Some rank-and-file Democrats who have weathered three decades of Republican hardball politics aren’t sure what to think when Bill and Hillary Clinton attack Barack Obama over the Iraq War, his attitude toward Ronald Reagan, and his relationship with a sleazy real-estate developer.

On each topic, the Clintons are arguably more vulnerable than Obama: Hillary Clinton voted to give George W. Bush authorization to invade Iraq (while Obama opposed the invasion), the Clintons both have praised Reagan far more than Obama has, and the Clintons had closer ties to an ethically challenged developer, Whitewater’s James McDougal, than Obama apparently had with Tony Rezko.

It’s as if the Clintons are channeling Lee Atwater and Karl Rove, whose legendary audacity included attacking an opponent on a strong point even when their candidate was more vulnerable. Think Rove’s assault on John Kerry’s Vietnam War heroism, though George W. Bush had shirked his National Guard duty.

But some Democrats who send us e-mails view this political chutzpah as a good thing, that the Clintons are showing they’ve learned from the Republican scorched-earth tactics and thus are best qualified to wrest control of the White House from the GOP.

These Democrats ridicule what they call Obama’s “kumbayah” strategy of trying to achieve some form of unity among America’s bitterly divided political factions.
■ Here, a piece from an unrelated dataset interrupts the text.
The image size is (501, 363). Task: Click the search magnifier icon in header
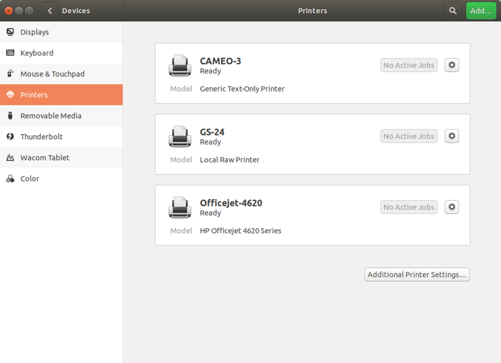(453, 11)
The mocking reference to “kumbayah” relates to the campfire song derived from an old African spiritual.

Obama’s “kumbayah” is dismissed as either hopelessly naïve or disingenuous.

Some of these hard-bitten Democrats, who now are rallying behind Hillary Clinton, also say they suspect that Obama is a “closet DLCer,” a reference to the centrist Democratic Leadership Conference, where ironically Bill Clinton was chairman for two years.

As First Lady, Hillary Clinton pushed her own DLC-like strategy, the concept of “triangulation” which rejected traditional Democratic positions and distanced the Clintons from many rank-and-file Democrats, in favor of “third way” compromises with Republicans.

In her memoir, Living History, Mrs. Clinton claims credit for bringing Republican pollster Dick Morris back into President Clinton’s inner circle in 1994, overriding resistance from others in the White House who feared that Morris would be a right-wing mole.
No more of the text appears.